For NASA, the timing could not be worse. The now-destroyed rocket was slated to carry the Lunar Gateway’s power and propulsion module, a cornerstone of the agency’s plan to return humans to the Moon by 2025. With Blue Origin’s launch manifest now indefinitely grounded, the US space agency faces a cascading series of delays that may push the Artemis III landing beyond this decade.
But the shockwaves are felt keenly in London. The UK Space Agency, which has invested £200 million in the Lunar Gateway project, is quietly convening emergency meetings with European and Japanese partners. ‘We are exploring every avenue,’ a spokesperson told me, ‘including SpaceX’s Falcon Heavy and perhaps even an accelerated timetable for Arianespace’s Ariane 7.’ The subtext is clear: British science payloads and astronaut slots on future missions are in jeopardy.

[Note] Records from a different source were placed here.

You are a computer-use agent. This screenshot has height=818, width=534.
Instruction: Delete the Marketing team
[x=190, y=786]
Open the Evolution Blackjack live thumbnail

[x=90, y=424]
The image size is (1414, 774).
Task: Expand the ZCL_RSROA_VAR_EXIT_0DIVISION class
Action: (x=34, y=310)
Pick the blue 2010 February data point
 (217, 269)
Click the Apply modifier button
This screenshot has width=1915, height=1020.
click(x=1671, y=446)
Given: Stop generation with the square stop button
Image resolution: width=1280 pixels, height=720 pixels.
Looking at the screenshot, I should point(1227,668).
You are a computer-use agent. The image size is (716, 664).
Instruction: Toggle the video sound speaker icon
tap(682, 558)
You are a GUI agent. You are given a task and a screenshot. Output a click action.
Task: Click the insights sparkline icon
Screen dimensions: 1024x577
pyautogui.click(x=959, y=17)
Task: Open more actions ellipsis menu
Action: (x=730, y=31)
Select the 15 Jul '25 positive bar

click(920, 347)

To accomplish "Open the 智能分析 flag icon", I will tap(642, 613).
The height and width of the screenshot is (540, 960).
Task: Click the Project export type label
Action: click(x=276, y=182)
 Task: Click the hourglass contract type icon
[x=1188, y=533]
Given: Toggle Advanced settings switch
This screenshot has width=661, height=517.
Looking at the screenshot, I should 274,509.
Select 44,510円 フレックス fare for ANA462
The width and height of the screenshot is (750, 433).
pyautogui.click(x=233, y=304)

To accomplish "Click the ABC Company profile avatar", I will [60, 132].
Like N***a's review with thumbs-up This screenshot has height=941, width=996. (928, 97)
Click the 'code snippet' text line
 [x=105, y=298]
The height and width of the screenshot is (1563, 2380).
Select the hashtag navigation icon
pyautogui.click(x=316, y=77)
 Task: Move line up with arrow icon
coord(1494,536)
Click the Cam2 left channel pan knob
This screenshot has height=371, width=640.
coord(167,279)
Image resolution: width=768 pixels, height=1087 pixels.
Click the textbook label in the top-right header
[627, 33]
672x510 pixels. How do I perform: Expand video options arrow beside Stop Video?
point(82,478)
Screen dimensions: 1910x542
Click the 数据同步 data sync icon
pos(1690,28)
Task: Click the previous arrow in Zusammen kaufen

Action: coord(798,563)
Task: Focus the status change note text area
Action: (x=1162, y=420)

This is not merely a rocket failure; it is a systemic failure of the private-public partnership model. Blue Origin, founded by Amazon’s Jeff Bezos, has long been seen as a reliable counterweight to Elon Musk’s SpaceX. But this mishap exposes the fragility of relying on a single company for critical infrastructure. The UK Space Agency’s risk registers, I am told, did not adequately account for a complete loss of Blue Origin’s launch capacity.
What does this mean for the average Briton? Quite a lot, actually. The UK’s space sector contributes £16 billion to the economy and supports 40,000 jobs. Every satellite launch, every Earth observation mission, every broadband constellation relies on a stable launch ecosystem. If NASA’s Moon timeline slips, UK companies like SSTL and Reaction Engines lose their commercial momentum. Worse, the global race for lunar resources — water ice, rare earths — may be ceded to China’s Chang’e programme.
Yet there is a deeper, more unsettling layer. The New Glenn rocket was designed to be partially reusable, pioneering a new paradigm in cost-efficient space access. Its failure casts a pall over the entire reusable rocket movement. Are we pushing the laws of physics too far, too fast? The Space Shuttle’s legacy of catastrophic failures should have taught us that reliability cannot be sacrificed for ambition.
The UK Space Agency’s review will take weeks, but the hard choices are already clear. Either we double down on the commercial model, praying that SpaceX can absorb the demand, or we pivot to a government-led programme reminiscent of the Apollo era. The latter would be a political nightmare — a multi-billion-pound commitment at a time of domestic austerity — but the alternative is ceding our place in the heavens.
As I watch the debris field expand on satellite imagery, I cannot shake the feeling that we are witnessing a turning point. The dream of a permanent lunar presence, which I have championed in these pages, now feels precarious. Our digital sovereignty, our scientific leadership, our very human urge to explore: all hang in the balance.
The next 48 hours are critical. The UK Space Agency must act decisively, not just to salvage our Moon plans, but to redefine how we approach the final frontier in an age of technological hubris.